━━━ DATASET RECORDS ━━━
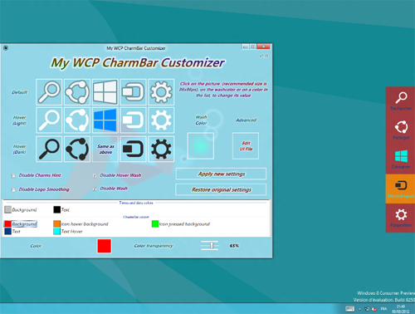Click the Color transparency slider handle
This screenshot has width=415, height=314.
[x=212, y=246]
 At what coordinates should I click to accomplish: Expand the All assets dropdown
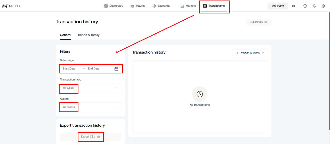pos(91,107)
━━━
■ EXERCISE PROMPT:
Set the pictures aside and restate word for word only the lines from the line containing "At what coordinates" through the end of the entries above, both included.

■ RESPONSE TO THE EXERCISE:
 At what coordinates should I click to accomplish: Expand the All assets dropdown
pos(91,107)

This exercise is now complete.